— PASSAGE TO READ —
↓

So what did we learn last night,
First off, elections are expensive. The referendum coast the city about $120,000 to pay the county to verify the signatures.
The costs of a separate special election would be about $600,000
Adding it to the June 2018 would have been close to $100,000.
Adding it to the November 2018 General Election is only about $10,000.
So while UNITE-HERE wanted to just have the measures dropped, the Construction Unions made sure it got placed on the ballot, and political reasons made the November 2018 date about the only feasible choice.
Here is the OC Register article about last night..
http://www.ocregister.com/articles/hotel-732572-anaheim-union.html
>>“This was solely about going after a hotelier to create leverage,” said Councilwoman Kris Murray, referring to
the referendum petition organizer Unite Here Local 11, the resort hotel union.<<
And the very interesting thing to note...
>>The referendums wouldn’t actually prevent Anaheim from awarding the estimated $300 million in subsidies. Instead, the developer would receive fewer entitlement protections and have a harder time planning the projects.<<
So while the UNITE_HERE folks and their paid canvassers gathering signatures said the voters could rescind the tax rebates, and also claimed that Disney would also lose theirs to get the signatures needed, in reality, Wincome could start the projects tomorrow and get every thing they want in regards from the city.

↑

— TASKS FOR THIS EXERCISE —
• 1. Do these statements agree with the passage on the Anaheim referendum? (a) A separate special election would cost about $600,000. (b) Adding the measures to the November 2018 General Election would cost about $100,000. (c) The referendums would stop Anaheim from awarding the subsidies. Answer yes or no for each, quoting the deciding words.
• 2. Could you rewrite the rows starting at the line containing "The image size" and ending at the line containing "[x=263, y=530]", with "help icon" renamed to "info icon" and everything else unchanged? Leave the pictures out.

— RECORD SET —
↓

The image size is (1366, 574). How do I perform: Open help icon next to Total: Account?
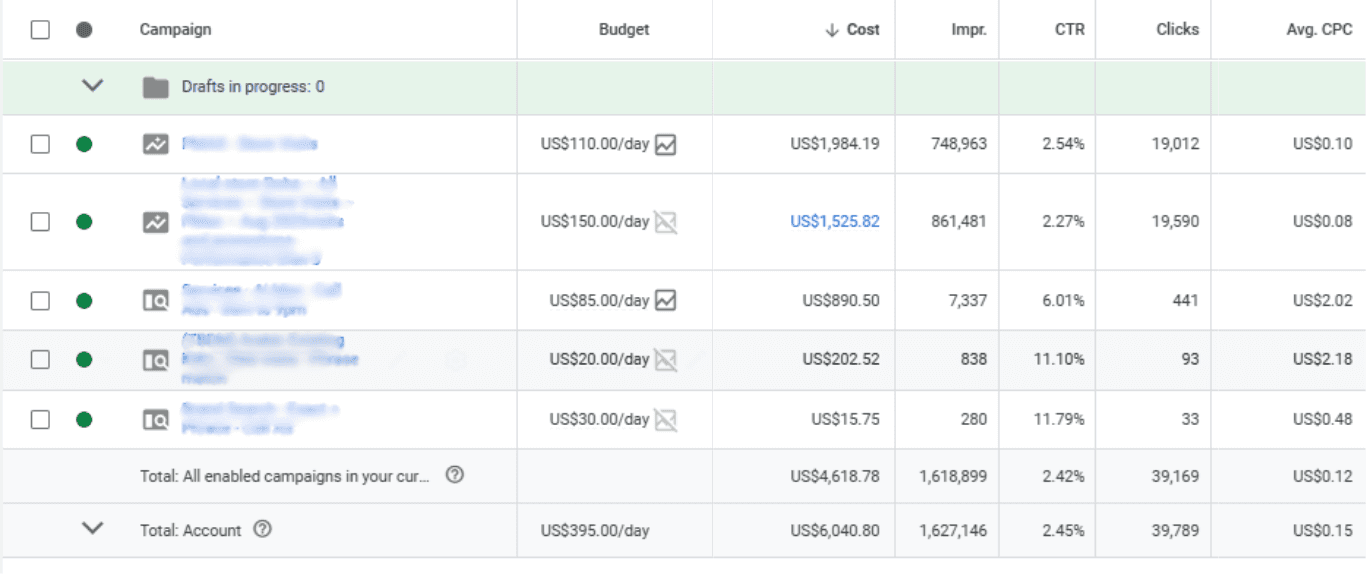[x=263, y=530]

↑
↓

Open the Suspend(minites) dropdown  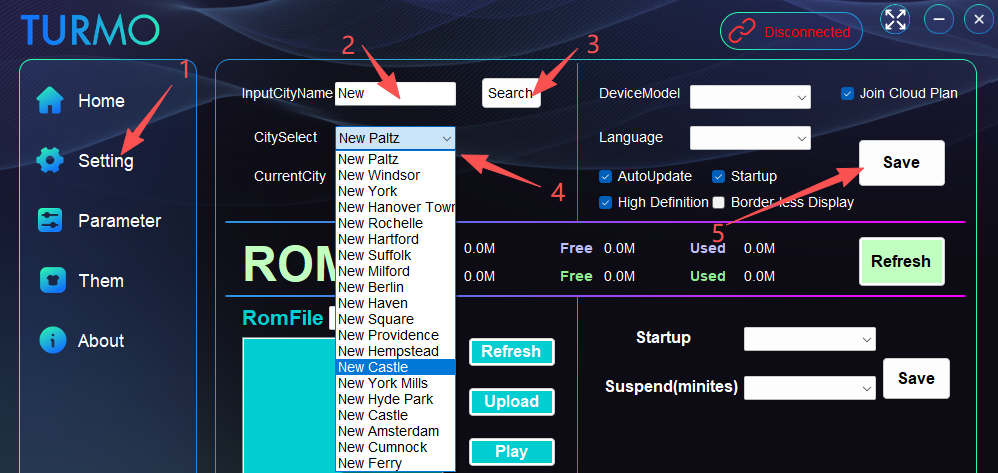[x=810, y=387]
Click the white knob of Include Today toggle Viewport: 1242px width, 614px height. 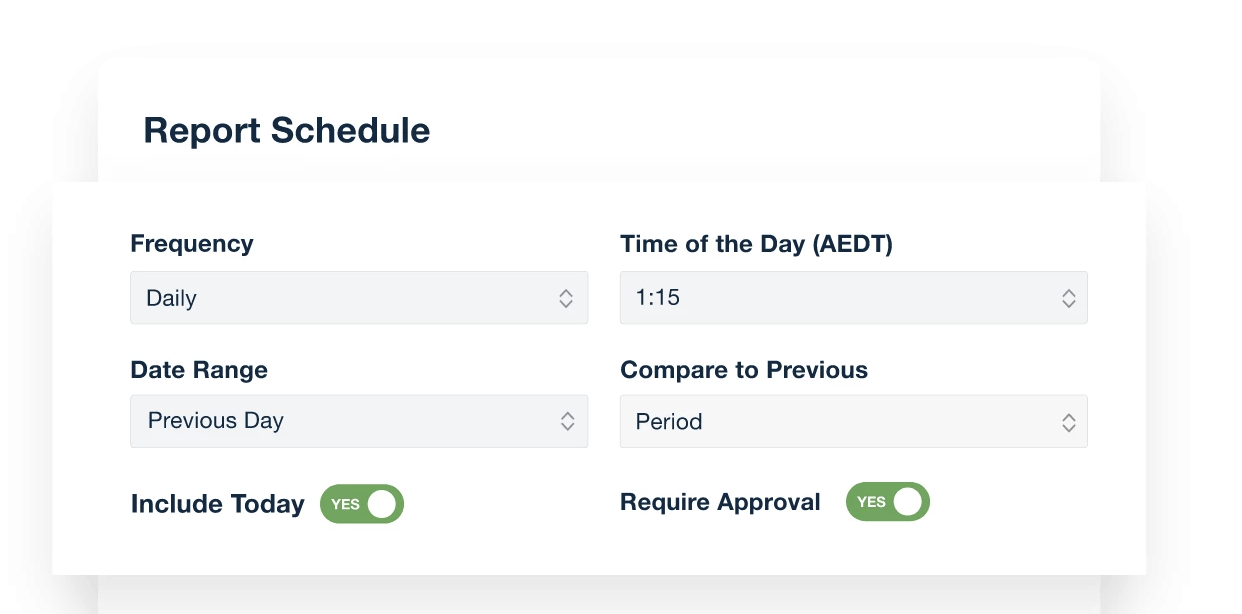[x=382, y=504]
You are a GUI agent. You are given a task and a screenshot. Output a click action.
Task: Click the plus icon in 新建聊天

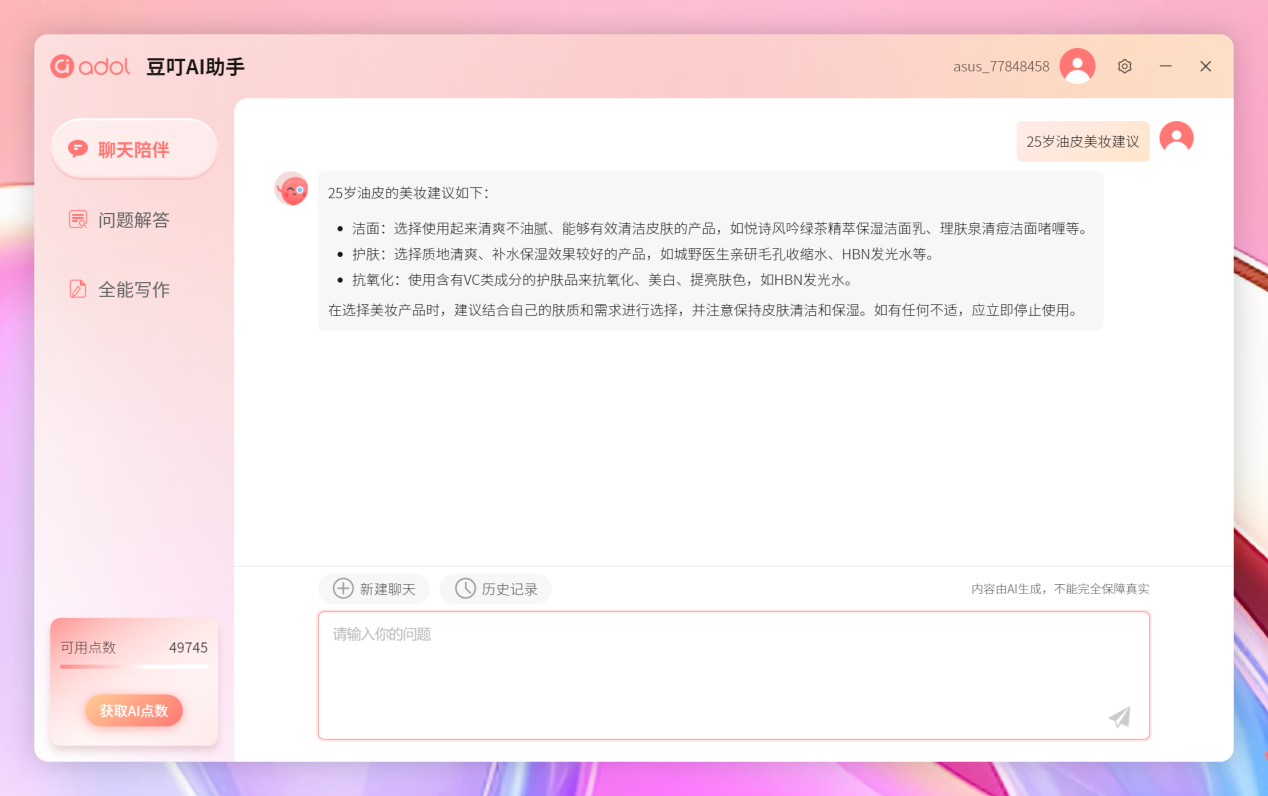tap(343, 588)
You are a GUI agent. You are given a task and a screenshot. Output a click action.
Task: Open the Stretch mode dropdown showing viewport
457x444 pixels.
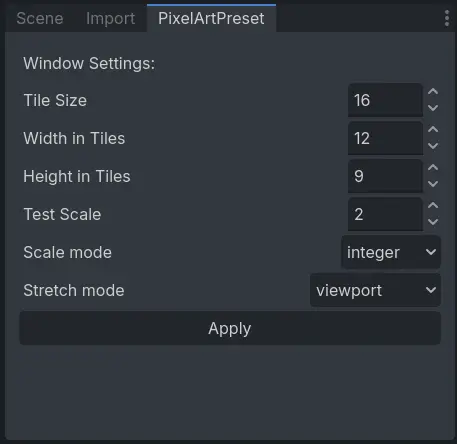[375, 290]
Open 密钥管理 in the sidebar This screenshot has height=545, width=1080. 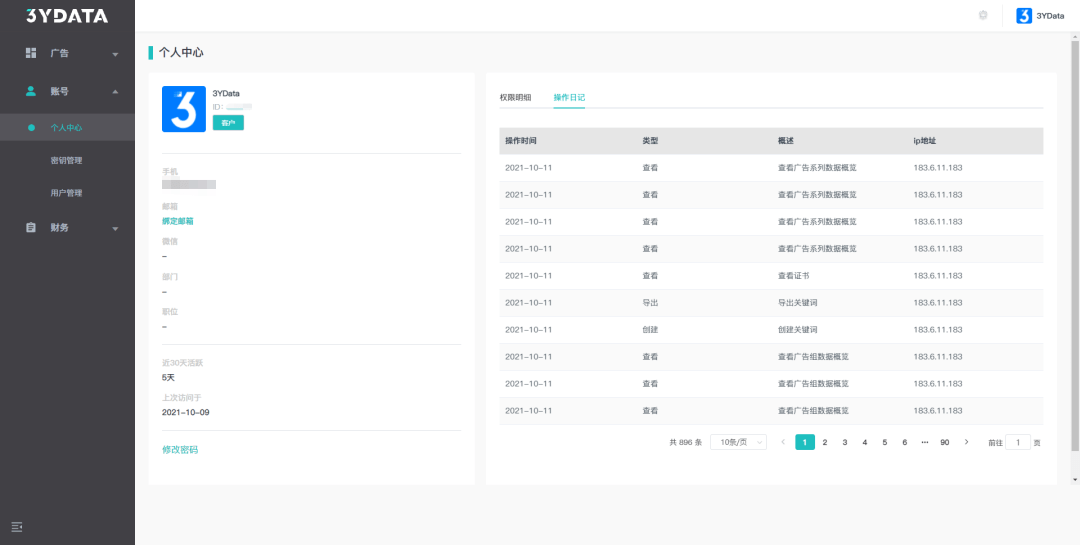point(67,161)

↑

— SET OF ANSWERS —
• 1.
(a) Yes: "The costs of a separate special election would be about $600,000"
(b) No: "Adding it to the November 2018 General Election is only about $10,000."
(c) No: "The referendums wouldn’t actually prevent Anaheim from awarding the estimated $300 million in subsidies."

• 2.
The image size is (1366, 574). How do I perform: Open info icon next to Total: Account?
[x=263, y=530]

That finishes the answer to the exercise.